Home Economy President Biden extends solar tariffs, with major caveats.

President Biden extends solar tariffs, with major caveats.

by Ana Swanson

The solar tariff announcement came as the House of Representatives voted Friday morning to approve a bill that would devote nearly $300 billion toward scientific research, including $600 million in grants and loans to solar manufacturing. The Biden administration has also proposed substantial tax credits and other measures to spur the solar industry as part of its Build Back Better Act, but that legislation remains mired in Congress.

The solar tariffs were first imposed in February 2018, with President Donald J. Trump following a recommendation of the International Trade Commission, an independent panel that reviews trade cases. The tariffs started at 30 percent and were set to decline by 5 percentage points each year over the course of four years.

Those tariffs would have expired this month. But several manufacturers, including Auxin Solar, Suniva, Hanwha, LG and Mission Solar Energy, petitioned to extend the levies, arguing they were still needed.

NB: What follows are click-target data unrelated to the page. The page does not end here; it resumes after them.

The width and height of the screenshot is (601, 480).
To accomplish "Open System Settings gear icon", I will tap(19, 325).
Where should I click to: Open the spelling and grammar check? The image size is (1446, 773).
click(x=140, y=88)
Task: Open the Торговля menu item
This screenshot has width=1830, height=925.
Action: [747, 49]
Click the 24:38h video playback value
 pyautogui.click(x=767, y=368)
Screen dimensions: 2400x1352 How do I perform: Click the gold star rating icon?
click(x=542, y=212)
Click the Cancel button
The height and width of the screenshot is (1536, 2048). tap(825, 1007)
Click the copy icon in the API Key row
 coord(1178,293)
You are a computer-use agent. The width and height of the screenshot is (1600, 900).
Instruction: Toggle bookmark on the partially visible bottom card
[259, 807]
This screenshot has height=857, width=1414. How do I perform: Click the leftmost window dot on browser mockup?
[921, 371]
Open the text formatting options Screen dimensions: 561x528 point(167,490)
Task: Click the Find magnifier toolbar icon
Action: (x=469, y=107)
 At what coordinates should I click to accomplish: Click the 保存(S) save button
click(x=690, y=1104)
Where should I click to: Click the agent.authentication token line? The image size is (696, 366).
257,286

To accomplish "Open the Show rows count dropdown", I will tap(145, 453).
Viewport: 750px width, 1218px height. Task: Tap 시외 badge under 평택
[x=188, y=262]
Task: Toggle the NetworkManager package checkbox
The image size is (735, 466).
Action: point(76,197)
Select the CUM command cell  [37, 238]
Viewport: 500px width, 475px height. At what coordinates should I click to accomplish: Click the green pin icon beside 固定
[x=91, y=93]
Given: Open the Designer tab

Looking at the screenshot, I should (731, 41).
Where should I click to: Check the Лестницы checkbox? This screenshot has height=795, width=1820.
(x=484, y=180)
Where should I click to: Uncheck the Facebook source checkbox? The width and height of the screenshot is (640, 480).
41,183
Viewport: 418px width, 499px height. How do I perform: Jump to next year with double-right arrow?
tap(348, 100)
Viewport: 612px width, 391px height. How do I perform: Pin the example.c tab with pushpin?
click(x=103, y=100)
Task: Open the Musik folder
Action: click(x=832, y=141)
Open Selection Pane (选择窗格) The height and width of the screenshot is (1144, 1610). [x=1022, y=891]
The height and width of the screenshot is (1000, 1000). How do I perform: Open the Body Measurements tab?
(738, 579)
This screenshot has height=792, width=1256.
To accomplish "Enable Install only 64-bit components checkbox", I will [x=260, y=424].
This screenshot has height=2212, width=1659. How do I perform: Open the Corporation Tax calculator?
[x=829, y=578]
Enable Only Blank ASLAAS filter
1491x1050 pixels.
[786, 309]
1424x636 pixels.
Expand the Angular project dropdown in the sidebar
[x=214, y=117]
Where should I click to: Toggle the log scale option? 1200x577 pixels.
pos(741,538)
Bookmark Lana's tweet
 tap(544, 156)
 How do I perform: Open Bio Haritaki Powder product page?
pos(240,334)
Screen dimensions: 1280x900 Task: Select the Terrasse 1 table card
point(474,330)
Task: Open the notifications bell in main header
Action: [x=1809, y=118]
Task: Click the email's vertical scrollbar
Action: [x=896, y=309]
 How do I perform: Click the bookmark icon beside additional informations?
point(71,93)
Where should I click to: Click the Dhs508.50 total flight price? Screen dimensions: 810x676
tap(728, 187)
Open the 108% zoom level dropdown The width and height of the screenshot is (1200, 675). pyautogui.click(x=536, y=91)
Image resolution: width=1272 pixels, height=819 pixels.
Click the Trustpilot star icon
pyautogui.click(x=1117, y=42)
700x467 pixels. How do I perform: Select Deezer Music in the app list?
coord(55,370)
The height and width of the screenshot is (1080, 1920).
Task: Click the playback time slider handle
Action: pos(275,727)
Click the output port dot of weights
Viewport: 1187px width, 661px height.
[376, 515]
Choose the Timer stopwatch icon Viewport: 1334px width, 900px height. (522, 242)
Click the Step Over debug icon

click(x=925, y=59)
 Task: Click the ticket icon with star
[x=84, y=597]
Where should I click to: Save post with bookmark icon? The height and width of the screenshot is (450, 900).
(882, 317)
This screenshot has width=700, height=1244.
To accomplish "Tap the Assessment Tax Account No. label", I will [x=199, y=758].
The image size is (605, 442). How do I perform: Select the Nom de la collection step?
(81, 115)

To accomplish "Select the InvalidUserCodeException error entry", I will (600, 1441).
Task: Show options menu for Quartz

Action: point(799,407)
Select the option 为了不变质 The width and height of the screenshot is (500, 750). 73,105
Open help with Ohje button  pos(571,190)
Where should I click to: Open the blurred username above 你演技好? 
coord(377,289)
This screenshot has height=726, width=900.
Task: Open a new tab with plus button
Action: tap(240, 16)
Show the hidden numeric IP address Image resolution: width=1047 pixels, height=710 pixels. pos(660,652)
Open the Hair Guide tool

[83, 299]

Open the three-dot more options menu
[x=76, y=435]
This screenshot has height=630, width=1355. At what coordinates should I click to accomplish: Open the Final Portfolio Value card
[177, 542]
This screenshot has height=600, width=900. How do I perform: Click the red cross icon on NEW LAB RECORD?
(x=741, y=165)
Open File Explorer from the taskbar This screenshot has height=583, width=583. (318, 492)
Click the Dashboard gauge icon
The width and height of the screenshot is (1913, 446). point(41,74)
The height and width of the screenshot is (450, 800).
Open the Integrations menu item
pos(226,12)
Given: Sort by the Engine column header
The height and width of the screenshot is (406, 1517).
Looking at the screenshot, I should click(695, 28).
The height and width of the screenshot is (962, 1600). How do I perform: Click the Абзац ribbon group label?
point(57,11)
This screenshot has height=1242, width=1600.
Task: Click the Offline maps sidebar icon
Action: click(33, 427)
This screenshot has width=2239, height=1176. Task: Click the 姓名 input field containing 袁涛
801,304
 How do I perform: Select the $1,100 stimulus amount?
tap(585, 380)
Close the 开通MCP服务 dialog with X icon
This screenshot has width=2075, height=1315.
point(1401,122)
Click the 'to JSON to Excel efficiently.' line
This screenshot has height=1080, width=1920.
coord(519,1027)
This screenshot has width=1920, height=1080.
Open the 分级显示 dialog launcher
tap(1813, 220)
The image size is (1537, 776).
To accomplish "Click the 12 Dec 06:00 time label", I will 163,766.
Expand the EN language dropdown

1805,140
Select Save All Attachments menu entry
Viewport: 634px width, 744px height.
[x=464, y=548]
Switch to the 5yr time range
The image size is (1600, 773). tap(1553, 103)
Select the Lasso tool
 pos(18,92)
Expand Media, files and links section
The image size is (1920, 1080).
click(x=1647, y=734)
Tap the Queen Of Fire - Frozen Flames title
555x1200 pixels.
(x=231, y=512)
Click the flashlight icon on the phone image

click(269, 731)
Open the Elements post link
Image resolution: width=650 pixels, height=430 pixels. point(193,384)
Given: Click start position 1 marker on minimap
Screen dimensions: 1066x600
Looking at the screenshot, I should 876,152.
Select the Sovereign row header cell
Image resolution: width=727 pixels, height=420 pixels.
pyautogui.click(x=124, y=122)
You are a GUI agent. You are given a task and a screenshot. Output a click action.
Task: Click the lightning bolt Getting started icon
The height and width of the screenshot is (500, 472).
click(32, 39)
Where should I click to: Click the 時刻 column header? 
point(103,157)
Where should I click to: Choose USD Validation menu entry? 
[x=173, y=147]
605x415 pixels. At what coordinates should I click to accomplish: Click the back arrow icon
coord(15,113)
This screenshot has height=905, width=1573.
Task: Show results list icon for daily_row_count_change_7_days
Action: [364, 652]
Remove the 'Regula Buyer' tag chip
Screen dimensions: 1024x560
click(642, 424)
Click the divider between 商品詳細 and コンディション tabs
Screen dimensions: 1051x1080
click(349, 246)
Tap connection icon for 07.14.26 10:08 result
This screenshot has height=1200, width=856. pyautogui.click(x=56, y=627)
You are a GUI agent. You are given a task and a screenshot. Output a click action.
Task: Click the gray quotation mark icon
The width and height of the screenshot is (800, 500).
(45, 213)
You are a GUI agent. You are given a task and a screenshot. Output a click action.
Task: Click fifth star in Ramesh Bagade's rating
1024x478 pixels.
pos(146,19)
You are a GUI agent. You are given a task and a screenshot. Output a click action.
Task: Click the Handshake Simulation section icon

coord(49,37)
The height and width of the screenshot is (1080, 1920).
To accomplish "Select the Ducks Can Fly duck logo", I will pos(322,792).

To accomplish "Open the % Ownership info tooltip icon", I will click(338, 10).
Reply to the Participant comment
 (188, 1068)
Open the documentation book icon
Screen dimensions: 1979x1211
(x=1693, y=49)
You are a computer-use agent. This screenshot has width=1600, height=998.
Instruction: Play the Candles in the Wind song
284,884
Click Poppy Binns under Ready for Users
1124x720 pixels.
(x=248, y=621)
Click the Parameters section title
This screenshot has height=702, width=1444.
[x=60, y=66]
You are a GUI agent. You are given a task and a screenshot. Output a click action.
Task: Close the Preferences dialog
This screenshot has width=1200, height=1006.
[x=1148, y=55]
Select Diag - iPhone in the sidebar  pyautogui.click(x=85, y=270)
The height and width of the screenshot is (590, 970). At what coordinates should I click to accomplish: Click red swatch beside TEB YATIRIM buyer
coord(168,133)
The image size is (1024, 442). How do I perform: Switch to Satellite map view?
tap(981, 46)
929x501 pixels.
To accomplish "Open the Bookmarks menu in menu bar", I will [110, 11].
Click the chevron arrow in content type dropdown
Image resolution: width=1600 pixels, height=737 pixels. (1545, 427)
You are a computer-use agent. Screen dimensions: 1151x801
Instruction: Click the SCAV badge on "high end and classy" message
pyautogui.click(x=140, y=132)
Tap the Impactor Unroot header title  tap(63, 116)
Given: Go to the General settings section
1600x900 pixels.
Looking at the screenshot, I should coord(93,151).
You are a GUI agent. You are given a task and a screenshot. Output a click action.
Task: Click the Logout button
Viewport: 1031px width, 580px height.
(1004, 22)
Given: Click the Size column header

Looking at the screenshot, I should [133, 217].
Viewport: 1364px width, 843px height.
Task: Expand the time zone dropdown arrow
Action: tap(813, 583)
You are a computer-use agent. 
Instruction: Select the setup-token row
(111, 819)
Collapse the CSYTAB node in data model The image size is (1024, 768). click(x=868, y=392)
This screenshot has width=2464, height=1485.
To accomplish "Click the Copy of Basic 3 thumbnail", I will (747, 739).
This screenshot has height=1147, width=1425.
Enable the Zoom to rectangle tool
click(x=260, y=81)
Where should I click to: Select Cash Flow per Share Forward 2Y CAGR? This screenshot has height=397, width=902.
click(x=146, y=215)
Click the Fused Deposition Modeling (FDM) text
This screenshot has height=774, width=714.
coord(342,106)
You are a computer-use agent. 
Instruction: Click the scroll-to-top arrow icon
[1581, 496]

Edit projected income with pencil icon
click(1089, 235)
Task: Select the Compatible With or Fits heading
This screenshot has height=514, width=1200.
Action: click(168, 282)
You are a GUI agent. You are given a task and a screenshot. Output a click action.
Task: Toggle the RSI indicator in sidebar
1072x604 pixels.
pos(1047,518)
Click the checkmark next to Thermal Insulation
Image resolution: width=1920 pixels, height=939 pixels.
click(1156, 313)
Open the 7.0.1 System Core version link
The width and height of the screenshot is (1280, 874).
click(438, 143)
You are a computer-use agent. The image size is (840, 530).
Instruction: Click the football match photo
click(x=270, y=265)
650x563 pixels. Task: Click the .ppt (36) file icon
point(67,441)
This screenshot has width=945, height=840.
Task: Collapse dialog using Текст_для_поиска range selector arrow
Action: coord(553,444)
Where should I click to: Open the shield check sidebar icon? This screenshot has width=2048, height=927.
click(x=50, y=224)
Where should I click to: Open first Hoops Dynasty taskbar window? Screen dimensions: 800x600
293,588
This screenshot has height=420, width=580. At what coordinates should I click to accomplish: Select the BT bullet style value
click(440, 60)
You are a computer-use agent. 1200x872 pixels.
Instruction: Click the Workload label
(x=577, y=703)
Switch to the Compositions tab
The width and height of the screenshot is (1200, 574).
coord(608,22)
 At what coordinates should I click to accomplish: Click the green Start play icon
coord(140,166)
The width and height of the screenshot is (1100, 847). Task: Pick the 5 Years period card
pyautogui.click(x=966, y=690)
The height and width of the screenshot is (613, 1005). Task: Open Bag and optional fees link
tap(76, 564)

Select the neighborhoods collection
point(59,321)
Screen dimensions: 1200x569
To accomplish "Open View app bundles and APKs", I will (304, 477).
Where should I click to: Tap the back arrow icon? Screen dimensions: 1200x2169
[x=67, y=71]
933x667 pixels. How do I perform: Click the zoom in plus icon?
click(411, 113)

In its announcement on Friday, the Biden administration doubled the amount of cells that could be imported into the United States duty-free to five gigawatts, saying the change would give domestic manufacturers that use the cells to make solar panels the supplies they need to be competitive.

But some critics said that change, along with the exclusion for bifacial panels, would gut protections for the domestic industry. In a note to clients on Tuesday, Julien Dumoulin-Smith, a research analyst at Bank of America Merrill Lynch, said that tariffs with those carve-outs “would be largely toothless.”

A senior administration official pushed back on those claims on Friday, arguing that the decision would help create jobs, reduce American dependence on foreign suppliers and meet ambitious clean energy goals.

The White House had been consulting with all sectors of the solar industry, and they all agreed that the tariffs on their own would not bring back solar cell production or increase module production to a point where it could supply U.S. needs, the Biden official said.

Ana Swanson reported from Washington, and Ivan Penn from Los Angeles. Lisa Friedman contributed reporting from Washington.